_Data in this exercise_:

****************************************

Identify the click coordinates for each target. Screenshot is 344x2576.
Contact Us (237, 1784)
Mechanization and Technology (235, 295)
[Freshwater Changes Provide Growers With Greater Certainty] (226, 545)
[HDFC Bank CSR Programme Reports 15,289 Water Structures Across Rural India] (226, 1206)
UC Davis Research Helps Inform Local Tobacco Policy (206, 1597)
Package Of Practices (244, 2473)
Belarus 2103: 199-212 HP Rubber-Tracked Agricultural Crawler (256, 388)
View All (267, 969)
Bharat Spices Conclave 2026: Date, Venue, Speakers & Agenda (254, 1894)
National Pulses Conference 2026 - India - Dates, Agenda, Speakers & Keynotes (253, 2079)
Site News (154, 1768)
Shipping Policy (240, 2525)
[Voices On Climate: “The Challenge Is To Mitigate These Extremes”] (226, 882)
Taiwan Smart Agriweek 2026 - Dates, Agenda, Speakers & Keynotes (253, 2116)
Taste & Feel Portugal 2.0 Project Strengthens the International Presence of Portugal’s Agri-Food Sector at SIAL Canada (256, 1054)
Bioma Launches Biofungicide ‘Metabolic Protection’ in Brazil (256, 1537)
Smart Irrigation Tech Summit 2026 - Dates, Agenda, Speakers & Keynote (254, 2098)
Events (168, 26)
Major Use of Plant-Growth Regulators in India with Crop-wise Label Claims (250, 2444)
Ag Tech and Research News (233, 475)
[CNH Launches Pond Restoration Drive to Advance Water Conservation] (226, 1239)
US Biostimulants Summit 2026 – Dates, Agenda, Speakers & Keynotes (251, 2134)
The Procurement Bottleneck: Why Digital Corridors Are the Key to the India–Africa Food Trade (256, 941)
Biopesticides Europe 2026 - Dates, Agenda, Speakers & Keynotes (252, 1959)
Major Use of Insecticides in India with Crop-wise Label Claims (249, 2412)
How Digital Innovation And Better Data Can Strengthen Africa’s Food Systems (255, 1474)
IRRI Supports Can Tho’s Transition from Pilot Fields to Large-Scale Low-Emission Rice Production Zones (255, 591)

****************************************

_Task brief_: Reproduce each entry precisely, so that nothing differs from the original.

_Written answer_:
Identify the click coordinates for each target. Screenshot is 344x2576.
Contact Us (237, 1784)
Mechanization and Technology (235, 295)
[Freshwater Changes Provide Growers With Greater Certainty] (226, 545)
[HDFC Bank CSR Programme Reports 15,289 Water Structures Across Rural India] (226, 1206)
UC Davis Research Helps Inform Local Tobacco Policy (206, 1597)
Package Of Practices (244, 2473)
Belarus 2103: 199-212 HP Rubber-Tracked Agricultural Crawler (256, 388)
View All (267, 969)
Bharat Spices Conclave 2026: Date, Venue, Speakers & Agenda (254, 1894)
National Pulses Conference 2026 - India - Dates, Agenda, Speakers & Keynotes (253, 2079)
Site News (154, 1768)
Shipping Policy (240, 2525)
[Voices On Climate: “The Challenge Is To Mitigate These Extremes”] (226, 882)
Taiwan Smart Agriweek 2026 - Dates, Agenda, Speakers & Keynotes (253, 2116)
Taste & Feel Portugal 2.0 Project Strengthens the International Presence of Portugal’s Agri-Food Sector at SIAL Canada (256, 1054)
Bioma Launches Biofungicide ‘Metabolic Protection’ in Brazil (256, 1537)
Smart Irrigation Tech Summit 2026 - Dates, Agenda, Speakers & Keynote (254, 2098)
Events (168, 26)
Major Use of Plant-Growth Regulators in India with Crop-wise Label Claims (250, 2444)
Ag Tech and Research News (233, 475)
[CNH Launches Pond Restoration Drive to Advance Water Conservation] (226, 1239)
US Biostimulants Summit 2026 – Dates, Agenda, Speakers & Keynotes (251, 2134)
The Procurement Bottleneck: Why Digital Corridors Are the Key to the India–Africa Food Trade (256, 941)
Biopesticides Europe 2026 - Dates, Agenda, Speakers & Keynotes (252, 1959)
Major Use of Insecticides in India with Crop-wise Label Claims (249, 2412)
How Digital Innovation And Better Data Can Strengthen Africa’s Food Systems (255, 1474)
IRRI Supports Can Tho’s Transition from Pilot Fields to Large-Scale Low-Emission Rice Production Zones (255, 591)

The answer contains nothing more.